Description
Delicious and nutritious vegan stuffed bell peppers loaded with quinoa, black beans, corn, and tomatoes, seasoned with cumin and chili powder. This gluten-free recipe is perfect for a hearty, plant-based meal that is easy to prepare and packed with flavor.
Ingredients
Scale
Vegetables
- 4 bell peppers
- 1 cup corn
- 1 cup diced tomatoes
- Fresh cilantro for garnish
Grains and Legumes
- 1 cup quinoa
- 1 can black beans, drained and rinsed
Liquids and Seasonings
- 2 cups vegetable broth
- 1 teaspoon cumin
- 1 teaspoon chili powder
- Salt to taste
Instructions
- Preheat Oven: Preheat your oven to 375°F (190°C) to prepare it for baking the stuffed peppers.
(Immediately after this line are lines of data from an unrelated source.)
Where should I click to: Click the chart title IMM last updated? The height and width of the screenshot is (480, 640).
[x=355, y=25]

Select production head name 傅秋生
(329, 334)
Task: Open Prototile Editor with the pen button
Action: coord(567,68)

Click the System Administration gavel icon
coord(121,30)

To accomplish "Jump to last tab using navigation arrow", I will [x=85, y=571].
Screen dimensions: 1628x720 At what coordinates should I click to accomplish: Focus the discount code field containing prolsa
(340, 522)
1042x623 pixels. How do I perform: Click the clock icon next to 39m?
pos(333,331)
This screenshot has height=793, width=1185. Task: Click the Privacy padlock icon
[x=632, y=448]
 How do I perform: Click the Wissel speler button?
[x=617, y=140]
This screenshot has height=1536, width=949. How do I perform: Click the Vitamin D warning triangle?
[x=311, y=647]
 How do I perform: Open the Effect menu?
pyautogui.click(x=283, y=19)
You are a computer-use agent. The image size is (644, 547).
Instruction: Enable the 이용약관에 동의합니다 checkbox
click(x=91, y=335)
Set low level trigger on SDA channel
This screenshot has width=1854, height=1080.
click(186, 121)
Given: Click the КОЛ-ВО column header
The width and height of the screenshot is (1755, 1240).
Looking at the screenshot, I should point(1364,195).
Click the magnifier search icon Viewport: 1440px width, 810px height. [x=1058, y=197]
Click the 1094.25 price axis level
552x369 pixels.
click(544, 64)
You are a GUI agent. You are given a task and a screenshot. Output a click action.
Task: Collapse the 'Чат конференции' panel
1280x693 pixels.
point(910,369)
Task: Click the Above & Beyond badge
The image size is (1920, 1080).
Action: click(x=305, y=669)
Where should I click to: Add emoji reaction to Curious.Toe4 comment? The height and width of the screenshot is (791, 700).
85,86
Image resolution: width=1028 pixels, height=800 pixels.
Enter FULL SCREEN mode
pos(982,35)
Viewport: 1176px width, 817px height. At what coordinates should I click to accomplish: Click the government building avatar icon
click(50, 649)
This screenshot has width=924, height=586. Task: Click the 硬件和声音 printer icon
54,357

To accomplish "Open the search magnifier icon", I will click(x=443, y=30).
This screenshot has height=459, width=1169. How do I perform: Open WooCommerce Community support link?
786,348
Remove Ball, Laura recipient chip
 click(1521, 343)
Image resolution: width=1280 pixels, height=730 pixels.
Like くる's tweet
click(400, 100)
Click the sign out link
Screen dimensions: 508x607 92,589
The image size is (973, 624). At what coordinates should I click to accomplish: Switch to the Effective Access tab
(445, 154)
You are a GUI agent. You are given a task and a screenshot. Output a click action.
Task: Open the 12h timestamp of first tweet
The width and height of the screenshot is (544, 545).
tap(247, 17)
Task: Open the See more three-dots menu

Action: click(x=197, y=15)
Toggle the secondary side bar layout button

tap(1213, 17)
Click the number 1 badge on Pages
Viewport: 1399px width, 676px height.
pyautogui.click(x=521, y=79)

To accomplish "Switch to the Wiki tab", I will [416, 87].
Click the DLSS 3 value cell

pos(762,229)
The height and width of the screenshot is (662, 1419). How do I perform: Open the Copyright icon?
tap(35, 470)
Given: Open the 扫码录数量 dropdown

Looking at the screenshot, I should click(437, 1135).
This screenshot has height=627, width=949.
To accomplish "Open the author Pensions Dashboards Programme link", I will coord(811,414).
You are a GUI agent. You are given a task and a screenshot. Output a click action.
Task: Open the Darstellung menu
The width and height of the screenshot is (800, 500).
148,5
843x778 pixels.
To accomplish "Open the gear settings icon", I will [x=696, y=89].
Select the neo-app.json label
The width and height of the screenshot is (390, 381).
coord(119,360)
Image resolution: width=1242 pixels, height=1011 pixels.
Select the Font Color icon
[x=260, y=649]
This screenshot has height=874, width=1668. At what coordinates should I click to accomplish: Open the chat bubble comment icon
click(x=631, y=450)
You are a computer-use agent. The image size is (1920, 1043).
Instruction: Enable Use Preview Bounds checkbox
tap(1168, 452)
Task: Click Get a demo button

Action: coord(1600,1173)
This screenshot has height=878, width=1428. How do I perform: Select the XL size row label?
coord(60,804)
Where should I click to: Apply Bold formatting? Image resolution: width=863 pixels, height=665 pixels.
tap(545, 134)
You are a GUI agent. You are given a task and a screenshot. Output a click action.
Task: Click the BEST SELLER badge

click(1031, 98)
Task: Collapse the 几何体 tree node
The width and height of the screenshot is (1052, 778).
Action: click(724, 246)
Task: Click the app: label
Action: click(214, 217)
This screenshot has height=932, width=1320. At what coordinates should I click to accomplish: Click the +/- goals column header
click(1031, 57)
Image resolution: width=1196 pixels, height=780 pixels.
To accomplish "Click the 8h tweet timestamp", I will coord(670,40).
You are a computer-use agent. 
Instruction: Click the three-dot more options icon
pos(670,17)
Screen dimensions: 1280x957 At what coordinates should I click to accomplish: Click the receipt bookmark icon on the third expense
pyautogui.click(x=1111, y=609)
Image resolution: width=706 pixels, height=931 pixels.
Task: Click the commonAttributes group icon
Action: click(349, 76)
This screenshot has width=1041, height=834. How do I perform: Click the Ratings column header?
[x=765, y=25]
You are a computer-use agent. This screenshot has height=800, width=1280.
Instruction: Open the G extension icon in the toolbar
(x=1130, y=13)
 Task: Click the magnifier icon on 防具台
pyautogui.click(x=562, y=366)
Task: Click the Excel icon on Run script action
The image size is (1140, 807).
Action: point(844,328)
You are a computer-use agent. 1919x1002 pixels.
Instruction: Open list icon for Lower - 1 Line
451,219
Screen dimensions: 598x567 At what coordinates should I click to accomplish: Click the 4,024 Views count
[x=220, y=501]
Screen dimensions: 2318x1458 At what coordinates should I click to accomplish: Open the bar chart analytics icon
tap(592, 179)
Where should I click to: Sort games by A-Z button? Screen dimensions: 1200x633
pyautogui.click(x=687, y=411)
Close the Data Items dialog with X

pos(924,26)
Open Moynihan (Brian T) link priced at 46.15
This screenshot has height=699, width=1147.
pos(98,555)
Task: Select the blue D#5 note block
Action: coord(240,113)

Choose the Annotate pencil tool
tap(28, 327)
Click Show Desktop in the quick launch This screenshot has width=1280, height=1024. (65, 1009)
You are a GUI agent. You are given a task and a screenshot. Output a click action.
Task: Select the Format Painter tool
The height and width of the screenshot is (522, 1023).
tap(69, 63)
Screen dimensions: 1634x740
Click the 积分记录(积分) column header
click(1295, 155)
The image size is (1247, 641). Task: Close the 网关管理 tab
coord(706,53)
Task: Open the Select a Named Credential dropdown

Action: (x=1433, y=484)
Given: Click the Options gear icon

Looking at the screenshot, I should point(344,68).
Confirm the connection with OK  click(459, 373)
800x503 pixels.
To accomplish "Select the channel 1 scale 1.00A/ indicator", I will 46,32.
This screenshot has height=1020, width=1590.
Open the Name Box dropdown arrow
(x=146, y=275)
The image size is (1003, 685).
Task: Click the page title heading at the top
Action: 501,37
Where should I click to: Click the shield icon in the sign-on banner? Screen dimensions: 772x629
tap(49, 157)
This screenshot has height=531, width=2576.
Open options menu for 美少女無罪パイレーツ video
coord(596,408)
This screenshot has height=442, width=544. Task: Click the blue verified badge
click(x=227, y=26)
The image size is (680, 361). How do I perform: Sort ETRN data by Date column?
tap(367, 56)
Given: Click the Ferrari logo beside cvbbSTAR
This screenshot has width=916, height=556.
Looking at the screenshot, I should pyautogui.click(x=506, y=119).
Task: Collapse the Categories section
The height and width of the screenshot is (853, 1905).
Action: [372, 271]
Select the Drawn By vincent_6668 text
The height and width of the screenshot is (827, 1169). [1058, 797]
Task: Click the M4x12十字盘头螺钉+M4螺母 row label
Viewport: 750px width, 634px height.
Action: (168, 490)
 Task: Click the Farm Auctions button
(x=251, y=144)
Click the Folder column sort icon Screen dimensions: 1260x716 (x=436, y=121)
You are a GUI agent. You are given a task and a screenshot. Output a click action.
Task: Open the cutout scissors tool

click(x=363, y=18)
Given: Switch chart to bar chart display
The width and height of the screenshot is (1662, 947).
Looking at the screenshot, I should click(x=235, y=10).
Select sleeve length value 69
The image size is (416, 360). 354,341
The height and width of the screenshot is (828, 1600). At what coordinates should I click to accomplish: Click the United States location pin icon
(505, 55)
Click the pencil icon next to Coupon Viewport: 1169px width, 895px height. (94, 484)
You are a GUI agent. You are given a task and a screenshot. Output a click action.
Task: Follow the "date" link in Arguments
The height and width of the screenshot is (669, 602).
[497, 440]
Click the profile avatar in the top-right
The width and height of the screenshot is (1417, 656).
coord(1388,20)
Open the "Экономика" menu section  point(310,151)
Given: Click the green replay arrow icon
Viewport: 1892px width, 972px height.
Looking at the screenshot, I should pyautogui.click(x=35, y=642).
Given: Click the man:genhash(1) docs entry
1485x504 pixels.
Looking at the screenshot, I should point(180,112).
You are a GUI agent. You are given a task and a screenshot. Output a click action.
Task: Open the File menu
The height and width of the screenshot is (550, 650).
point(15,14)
- Rinse Quinoa: Thoroughly rinse the quinoa under cold water to remove any bitterness or residue.
- Cook Quinoa: In a pot, combine the rinsed quinoa with 2 cups of vegetable broth. Bring it to a boil over medium-high heat.
- Simmer Quinoa: Reduce the heat to low, cover the pot, and let the quinoa simmer for 15 minutes until cooked and fluffy.
- Prepare Peppers: While the quinoa cooks, cut the tops off the bell peppers and carefully remove the seeds and membranes.
- Mix Filling: In a large bowl, combine the cooked quinoa, rinsed black beans, corn, diced tomatoes, cumin, chili powder, and salt. Mix well to ensure the spices are evenly distributed.
- Stuff Peppers: Fill each bell pepper with the quinoa mixture, packing it gently to hold as much filling as possible.
- Arrange in Dish: Place the stuffed peppers upright in a baking dish and cover the dish tightly with aluminum foil to retain moisture.
- Bake Covered: Bake the covered peppers in the preheated oven for 30 minutes to warm through and allow flavors to meld.
- Bake Uncovered: Remove the foil and bake for an additional 10 minutes to slightly brown and soften the tops.
- Garnish and Serve: Remove from the oven, garnish with fresh cilantro, and serve warm for a flavorful vegan meal.
Notes
- Use colorful bell peppers for a vibrant presentation.
- Rinsing quinoa ensures removal of saponins which can taste bitter.
- Feel free to add chopped onions or garlic to the filling for extra flavor.
- Leftover stuffing can be used as a side or salad topping.
- This recipe is gluten-free, vegan, and easily adaptable to various dietary preferences.